Aim of the task:
Every entry should be transcribed word for word, so that nothing is missing.

Records supplied:
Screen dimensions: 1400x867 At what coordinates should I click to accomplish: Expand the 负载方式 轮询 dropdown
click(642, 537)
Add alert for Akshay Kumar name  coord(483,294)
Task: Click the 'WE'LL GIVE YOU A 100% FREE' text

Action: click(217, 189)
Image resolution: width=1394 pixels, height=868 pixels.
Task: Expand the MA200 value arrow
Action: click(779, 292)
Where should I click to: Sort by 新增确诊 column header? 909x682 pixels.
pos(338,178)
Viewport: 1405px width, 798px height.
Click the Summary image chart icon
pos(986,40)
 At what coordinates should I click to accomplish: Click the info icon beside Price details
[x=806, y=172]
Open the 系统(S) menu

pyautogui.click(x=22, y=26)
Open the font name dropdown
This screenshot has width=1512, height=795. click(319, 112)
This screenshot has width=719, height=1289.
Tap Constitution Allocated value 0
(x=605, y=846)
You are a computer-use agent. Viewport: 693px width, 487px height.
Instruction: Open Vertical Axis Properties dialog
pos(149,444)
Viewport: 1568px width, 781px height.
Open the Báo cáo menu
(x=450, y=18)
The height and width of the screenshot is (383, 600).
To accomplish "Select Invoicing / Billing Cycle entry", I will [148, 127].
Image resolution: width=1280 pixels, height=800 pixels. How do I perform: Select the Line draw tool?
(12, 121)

Exercise result:
Screen dimensions: 1400x867 At what coordinates should I click to accomplish: Expand the 负载方式 轮询 dropdown
click(642, 537)
Add alert for Akshay Kumar name  coord(483,294)
Task: Click the 'WE'LL GIVE YOU A 100% FREE' text

Action: click(217, 189)
Image resolution: width=1394 pixels, height=868 pixels.
Task: Expand the MA200 value arrow
Action: click(779, 292)
Where should I click to: Sort by 新增确诊 column header? 909x682 pixels.
pos(338,178)
Viewport: 1405px width, 798px height.
Click the Summary image chart icon
pos(986,40)
 At what coordinates should I click to accomplish: Click the info icon beside Price details
[x=806, y=172]
Open the 系统(S) menu

pyautogui.click(x=22, y=26)
Open the font name dropdown
This screenshot has width=1512, height=795. click(319, 112)
This screenshot has width=719, height=1289.
Tap Constitution Allocated value 0
(x=605, y=846)
You are a computer-use agent. Viewport: 693px width, 487px height.
Instruction: Open Vertical Axis Properties dialog
pos(149,444)
Viewport: 1568px width, 781px height.
Open the Báo cáo menu
(x=450, y=18)
The height and width of the screenshot is (383, 600).
To accomplish "Select Invoicing / Billing Cycle entry", I will [148, 127].
Image resolution: width=1280 pixels, height=800 pixels. How do I perform: Select the Line draw tool?
(12, 121)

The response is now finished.